You can select columns either by telling R which ones you want to keep as in the previous examples, or by specifying which ones you want to exclude by using a minus symbol to un-select columns. You can also use the colon notation to de-select columns, but to do so you need to put parentheses around the span first, e.g., -(time_coverage:base_period), not -time_coverage:base_period.

# de-select individual columns
transport_clean <- transport |>
  select(-time_coverage, 
         -upper_bound, 
         -lower_bound, 
         -base_period, 
         -geo_info_url, 
         -custom_breakdown)

# de-select a range of columns
transport_clean <- transport |>
  select(-(time_coverage:base_period), 
         -geo_info_url, 
         -custom_breakdown)

9.3.2.3 Select helpers

Finally, you can select columns based on criteria about the column names.

function definition
everything() all columns
starts_with() select columns that start with a character string
ends_with() select columns that end with a character string
contains() select columns that contain a character string
matches() select columns with a name that matches a regular expression pattern
num_range() select columns with a name that matches the pattern prefix
where() select columns where the function returns TRUE
all_of() select all of the columns in a vector
any_of() select any of the columns in a vector that exist in the table

Below, we make a vector of column names for columns that have only one value.

one_val_cols <- c(
  "goal",
  "target",
  "indicator",
  "series_code",
  "series_description",
  "time_coverage",
  "upper_bound",
  "lower_bound",
  "base_period",
  "geo_info_url",
  "custom_breakdown",
  "reporting_type",
  "units"
)

Now we can use this vector to unselect these columns.

transport_clean <- transport |>
  select(-all_of(one_val_cols))

There is a way to do this without having to type in all of the column names, but rather use functions to determine which columns have only one value and get a vector of their names.
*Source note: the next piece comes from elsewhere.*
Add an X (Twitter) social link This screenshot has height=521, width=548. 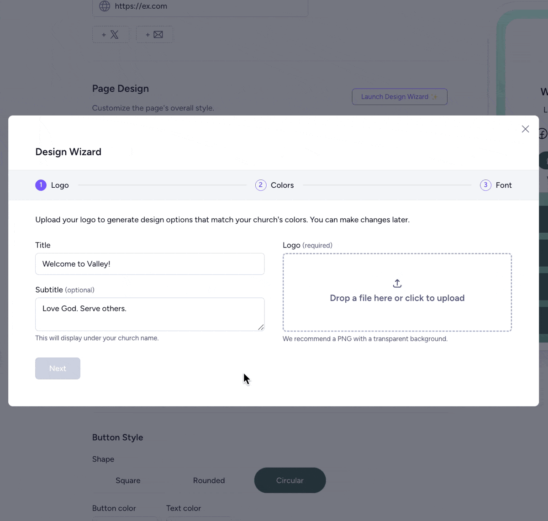point(111,35)
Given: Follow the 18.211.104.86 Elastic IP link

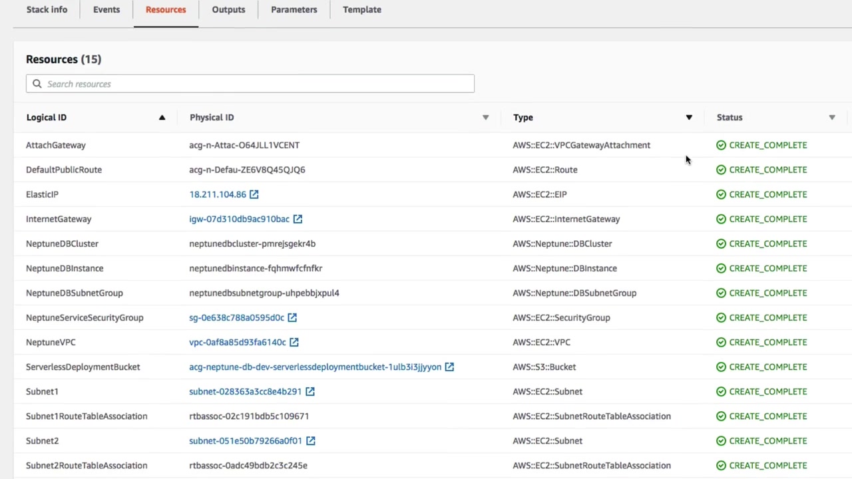Looking at the screenshot, I should coord(217,194).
This is probably overkill for small tables, but invaluable if you have a table with hundreds of columns, or you need to do this to many different tables.

n_values <- transport |> 
  summarise(across(
2    .cols = everything(),
3    .fns = \(col) unique(col) |> length()
  ))
4one_val <- n_values == 1
5one_val_cols <- one_val[, one_val] |>
  names()
2
Use everything() to select all columns
3
Create an anonymous function (\(col)) that makes a vector of the unique values for each column and returns its length
4
Check which values are equal to 1 5 Choose the columns where this is TRUE
5
Get the names of these columns
Tip

What are the resulting columns for these four examples? Try and guess the answer from the code without looking at the output (but then use the output to check your answer if you get it wrong)

  • transport |> select(contains("_area_"))
  • transport |> select(where(is.numeric))
  • transport |> select(starts_with("geo_"))
  • transport |> select(ends_with("_bound"))

9.3.3 Rename and relocate

Whilst you can rename and reorder columns using select(), sometimes it is easier to use the rename() and relocate() functions.
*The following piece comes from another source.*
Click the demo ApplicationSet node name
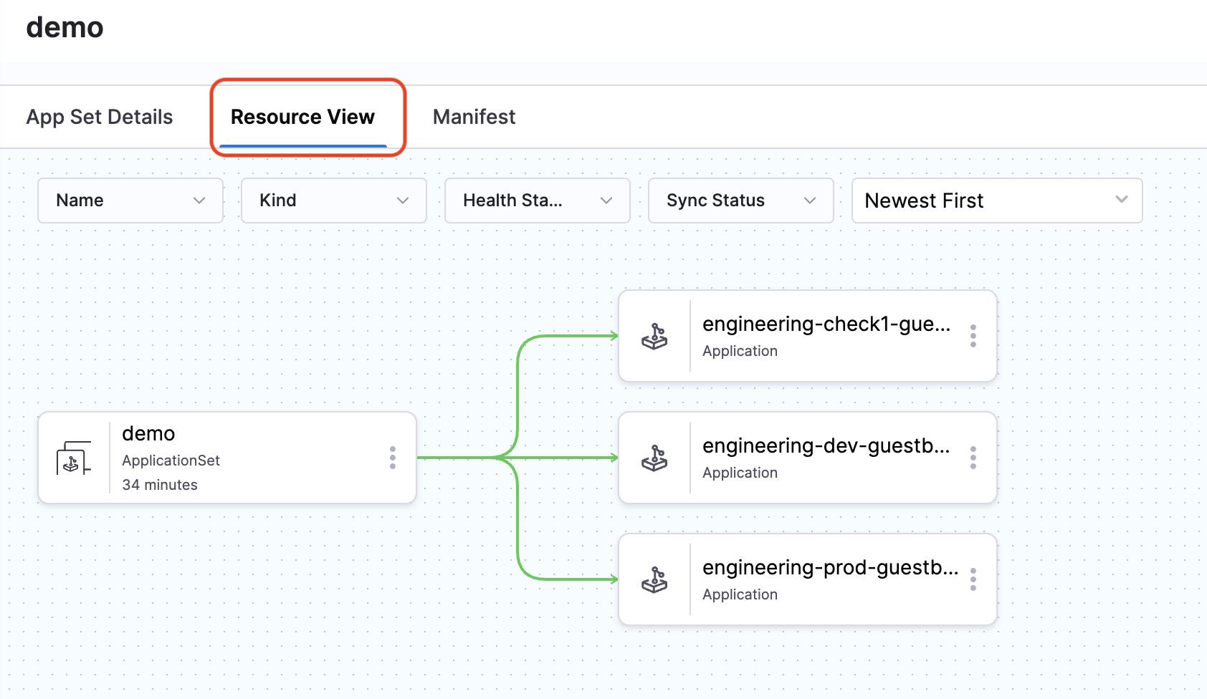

transport_clean <- transport |>
  select(-all_of(one_val_cols)) |>
  rename(year = time_period,
         country = geo_area_name) |>
  relocate(age, sex, .after = value) |>
  relocate(geo_area_code, .before = cities)

9.3.4 Filter

Whilst select() chooses the columns you want to retain, filter() chooses the rows to retain by matching row or column criteria.

You can filter by a single criterion. This criterion can be rows where a certain column’s value matches a character value (e.g., “North”) or a number (e.g., 9003). It can also be the result of a logical equation (e.g., keep all rows with a specific column value larger than a certain value). The criterion is checked for each row, and if the result is FALSE, the row is removed. You can reverse equations by specifying != where ! means “not”.

# select all rows where country is Togo
transport_clean |> filter(country == "Togo")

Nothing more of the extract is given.